Segment Start: Material for this task
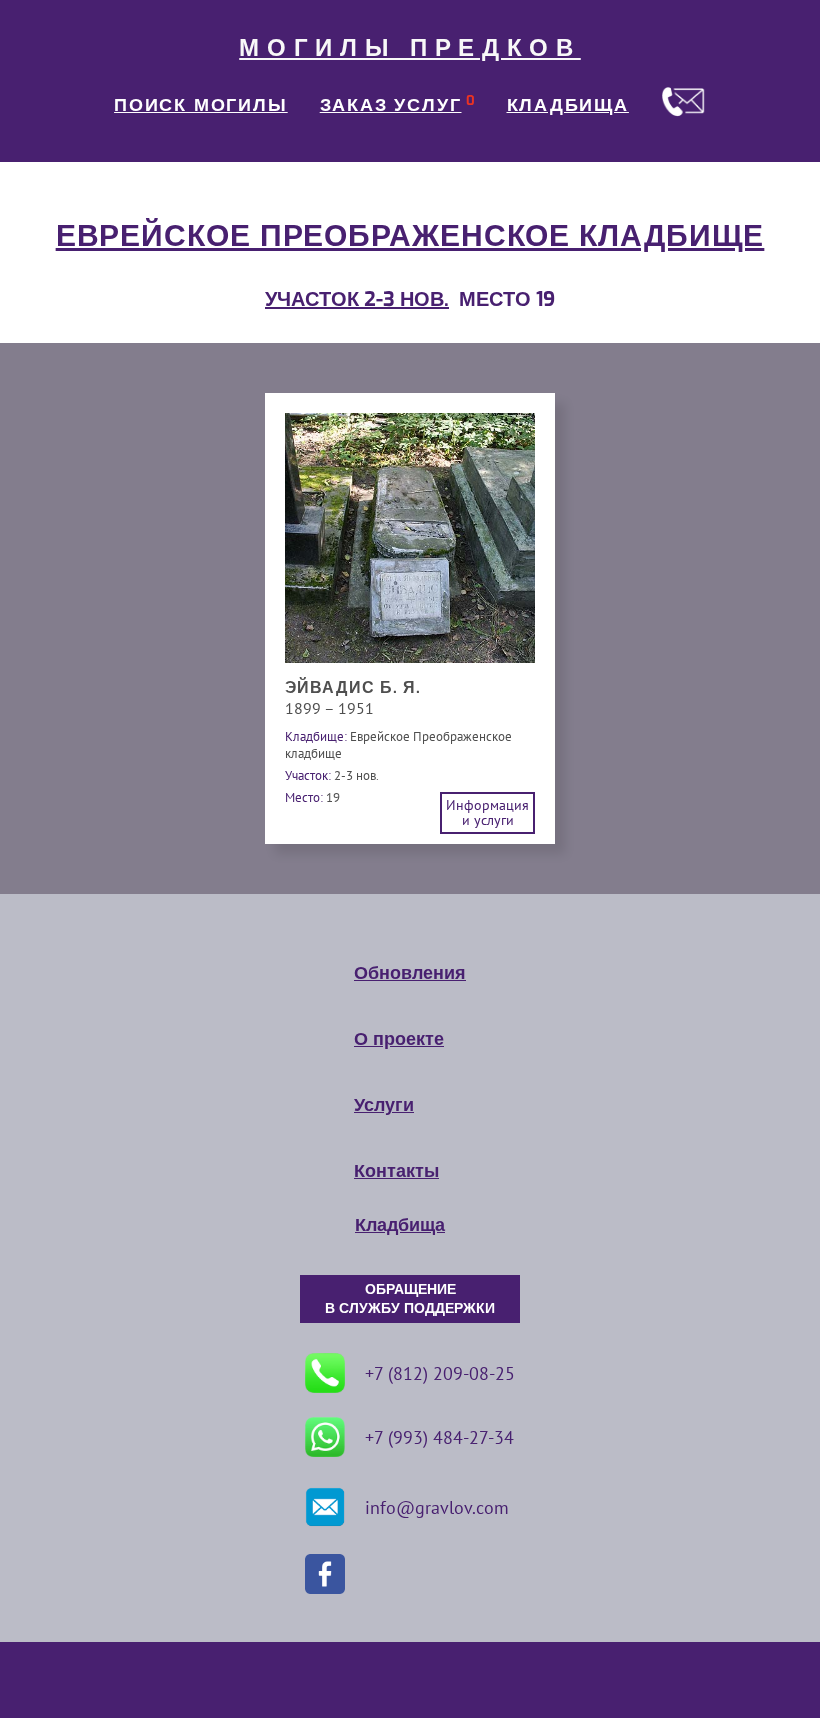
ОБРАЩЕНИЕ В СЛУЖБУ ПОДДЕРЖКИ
Segment End: Material for this task
Segment Start: Material for this task
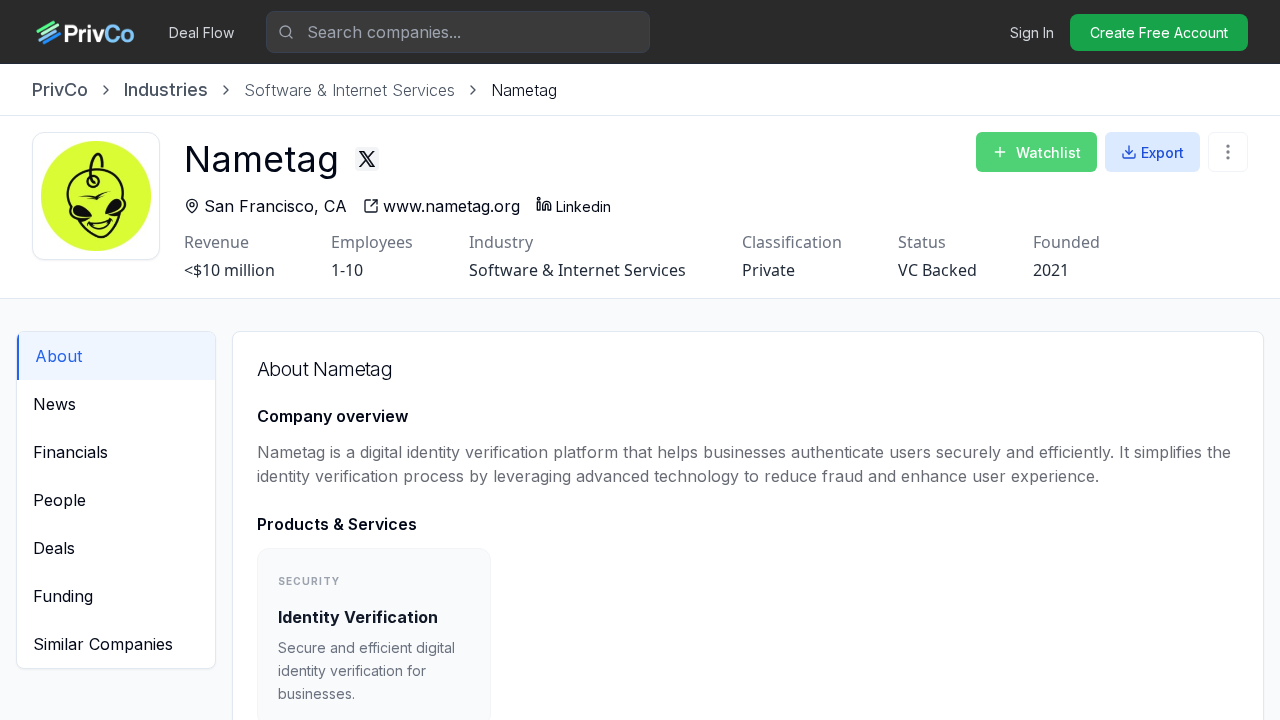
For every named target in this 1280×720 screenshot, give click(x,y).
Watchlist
Segment End: Material for this task
Segment Start: Material for this task
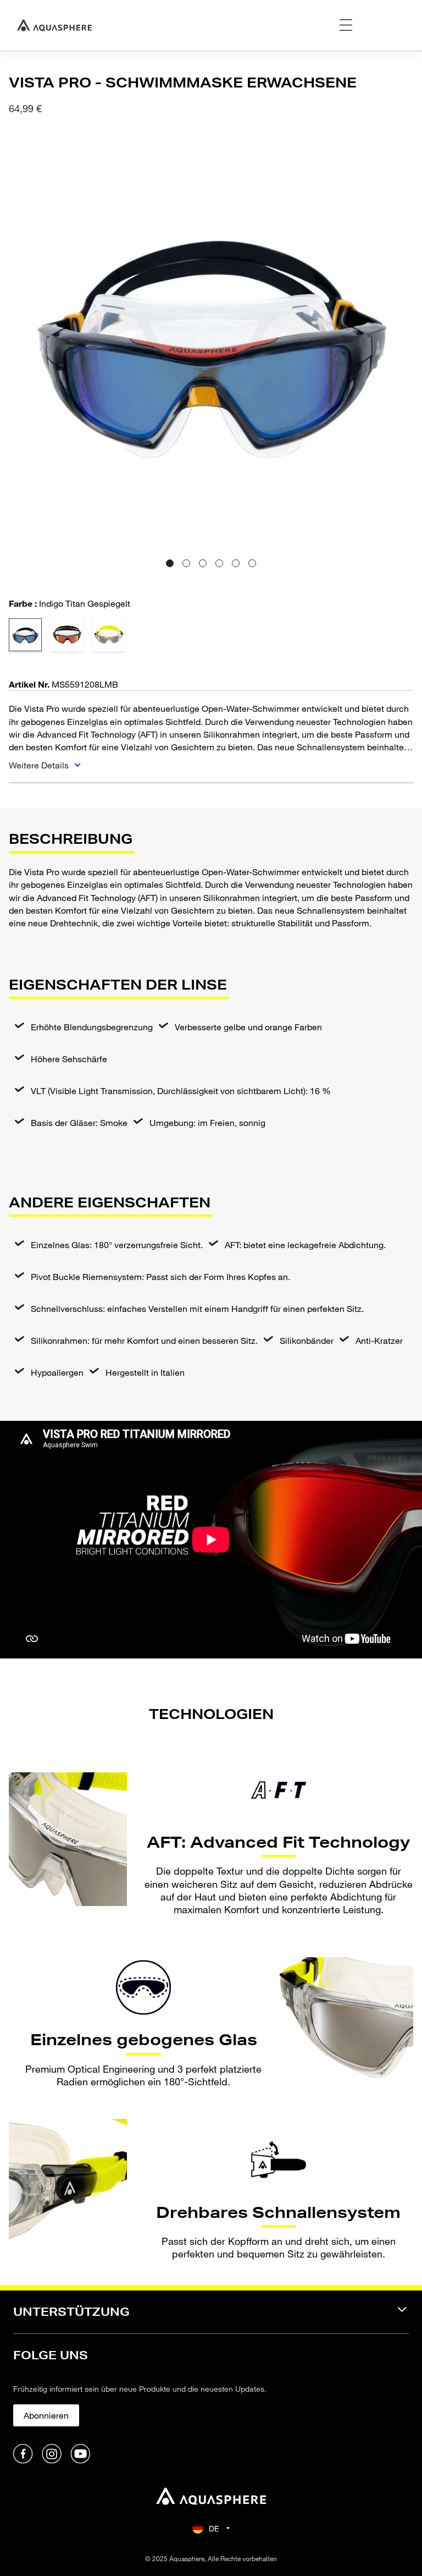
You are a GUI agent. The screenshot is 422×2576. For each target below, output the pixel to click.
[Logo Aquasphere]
Segment End: Material for this task
Problem description ▸
Taking the entries above, write out exactly each line from the one holding "You are a GUI" to the one holding "[Logo Aquasphere]", both included, and stop there.

Written answer ▸
You are a GUI agent. The screenshot is 422×2576. For each target below, output the pixel to click.
[Logo Aquasphere]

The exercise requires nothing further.